Are you not growing vegetables because you don’t have a yard to plant them in? Perhaps you live in an apartment. Or is the only sunny area of your landscape covered in concrete? The satisfaction of growing fresh vegetables is undeniable, yet many gardeners do not have a suitable in-ground location to grow them.
Well, container vegetable gardening is an excellent way to produce quality, homegrown vegetables. Many cool-season vegetables suitable for planting now can be grown successfully in containers if they are provided proper care. Vegetables grown during the winter are quite hardy and generally can withstand normal winter temperatures once they’re established.
Vegetables grown in containers need more frequent attention (such as watering) than those grown in the ground, but the work is easier physically. That makes this technique good for older vegetable gardeners and children who may find cultivating in-ground beds too physically demanding. One of the biggest labor-saving advantages to vegetable gardening in containers is that weeding is far, far less of a chore.
Select a sunny location outdoors for your container vegetable garden. All vegetables grow best where the sun shines directly on the plants at least six to eight hours a day. A location that also allows drainage water to run freely from containers is also needed. It is a good idea to use small bricks to raise larger containers off of wood porches or decks to prevent water damage to the wood.
The larger the containers you use, the more choices you have of vegetables to grow. Production is generally higher, and you don’t have to water as often. You can buy plastic or clay pots, tubs, half whisky barrels or other containers, but you can cut or punch drainage holes into virtually any container. Inexpensive Styrofoam ice chests work well, for instance. If the container has been used for other purposes, wash it with warm, soapy water, and rinse it thoroughly before using it.
Fill the container with a commercial potting mix that drains well. The level of soil should be somewhat below the rim of the container after planting. This is called head space and helps facilitate proper watering.

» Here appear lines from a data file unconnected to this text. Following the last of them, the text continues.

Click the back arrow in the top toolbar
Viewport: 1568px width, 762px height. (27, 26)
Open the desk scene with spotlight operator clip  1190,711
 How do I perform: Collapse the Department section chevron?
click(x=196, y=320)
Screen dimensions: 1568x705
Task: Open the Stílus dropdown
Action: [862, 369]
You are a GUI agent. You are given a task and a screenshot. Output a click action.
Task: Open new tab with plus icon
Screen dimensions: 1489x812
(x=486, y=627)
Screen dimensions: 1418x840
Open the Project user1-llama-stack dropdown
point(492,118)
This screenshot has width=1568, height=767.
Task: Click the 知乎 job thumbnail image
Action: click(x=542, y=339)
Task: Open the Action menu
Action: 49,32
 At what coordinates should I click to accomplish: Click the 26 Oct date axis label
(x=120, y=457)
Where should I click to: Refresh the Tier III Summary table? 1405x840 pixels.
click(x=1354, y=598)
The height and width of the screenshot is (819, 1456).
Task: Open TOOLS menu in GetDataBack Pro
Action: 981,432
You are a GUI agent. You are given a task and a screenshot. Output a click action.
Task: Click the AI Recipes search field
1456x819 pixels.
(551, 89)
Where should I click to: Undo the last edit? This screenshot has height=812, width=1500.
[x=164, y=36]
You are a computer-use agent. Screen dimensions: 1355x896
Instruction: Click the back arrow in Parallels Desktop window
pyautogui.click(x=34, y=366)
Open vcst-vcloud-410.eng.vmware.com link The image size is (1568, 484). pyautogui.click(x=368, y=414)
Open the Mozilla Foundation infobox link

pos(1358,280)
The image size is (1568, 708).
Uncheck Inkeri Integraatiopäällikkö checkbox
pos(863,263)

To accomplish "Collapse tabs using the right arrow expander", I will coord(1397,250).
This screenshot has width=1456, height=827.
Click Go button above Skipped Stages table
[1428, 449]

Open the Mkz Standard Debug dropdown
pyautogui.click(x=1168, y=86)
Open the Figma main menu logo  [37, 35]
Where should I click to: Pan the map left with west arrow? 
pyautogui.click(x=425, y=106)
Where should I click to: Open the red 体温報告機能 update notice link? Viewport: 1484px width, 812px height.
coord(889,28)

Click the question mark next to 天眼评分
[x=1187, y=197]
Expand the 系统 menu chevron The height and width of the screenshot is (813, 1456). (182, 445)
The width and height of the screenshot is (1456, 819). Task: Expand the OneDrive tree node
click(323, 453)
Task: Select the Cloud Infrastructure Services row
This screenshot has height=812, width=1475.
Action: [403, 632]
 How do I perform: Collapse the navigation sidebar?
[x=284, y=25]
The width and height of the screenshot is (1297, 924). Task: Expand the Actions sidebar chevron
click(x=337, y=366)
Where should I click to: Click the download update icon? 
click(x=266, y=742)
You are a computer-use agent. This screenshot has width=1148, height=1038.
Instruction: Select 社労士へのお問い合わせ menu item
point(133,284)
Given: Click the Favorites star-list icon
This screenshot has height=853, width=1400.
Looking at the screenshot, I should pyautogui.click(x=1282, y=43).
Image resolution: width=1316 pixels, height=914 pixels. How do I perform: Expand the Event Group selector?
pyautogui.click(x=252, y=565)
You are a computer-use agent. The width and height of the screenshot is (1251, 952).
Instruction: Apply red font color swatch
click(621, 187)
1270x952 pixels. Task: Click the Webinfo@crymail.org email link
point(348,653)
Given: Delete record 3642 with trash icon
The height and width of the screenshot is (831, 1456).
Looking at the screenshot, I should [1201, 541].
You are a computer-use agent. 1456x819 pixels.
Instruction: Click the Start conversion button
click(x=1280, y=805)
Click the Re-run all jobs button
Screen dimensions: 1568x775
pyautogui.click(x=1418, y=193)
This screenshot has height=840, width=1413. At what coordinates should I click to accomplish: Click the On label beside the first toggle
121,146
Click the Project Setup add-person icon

Select and plant vegetable seeds or transplants. The following are some of the vegetables that can be planted over the next few weeks as transplants or from seed and the minimum size pot to plant them in. Remember, root crops such as beets, carrots, radish and turnips must be direct seeded into the pot. The number of plants that can be planted in the container is shown in parentheses.
– One-gallon container: beets (2 to 3), carrots (3), celery (1), Chinese cabbage (1), collards (1), garlic (2), kohlrabi (1), leeks (1), lettuce (1 or 2), mustard greens (2), bunching onion (2 or 3), parsley (1), radish (3 to 4), shallots (2 to 3), spinach (2), Swiss chard (1), turnips (2).
– Two-gallon container: broccoli (1), cabbage (1), kale (1).
– Three-gallon container: Brussels sprouts (1), cauliflower (1).
These are minimum container sizes for various vegetables that will allow them to mature and produce properly. You can certainly plant a greater number of any of these vegetables into containers larger than listed. For instance, while one or two lettuce plants can be grown in a one-gallon container, you can grow three to five in a three-gallon container. Using larger containers means they don’t need to be watered as often, and they offer more cold protection to the roots
Check the soil daily and water often enough to keep the soil evenly moist. Do not allow the vegetable plants to wilt before watering. Always water gently until water runs out of the drainage holes of the container. To minimize disease problems, try to water without wetting the foliage, if possible.
A soluble fertilizer – the kind you dissolve in water to apply – applied about every two weeks works well for container vegetables. Slow-release fertilizers can also be used, and they reduce the need to repeatedly apply soluble fertilizer. Follow label directions. Without adequate fertilizer, vegetables take longer to develop and will produce less at harvest.
Weeds will occasionally appear in container plantings and should be removed promptly when you see them. You don’t need to apply mulch to cover the soil surface and prevent weeds the way we do in traditional garden beds, but you may. The problem with doing this is that it is harder to tell when plants need water because you can no longer see the soil surface.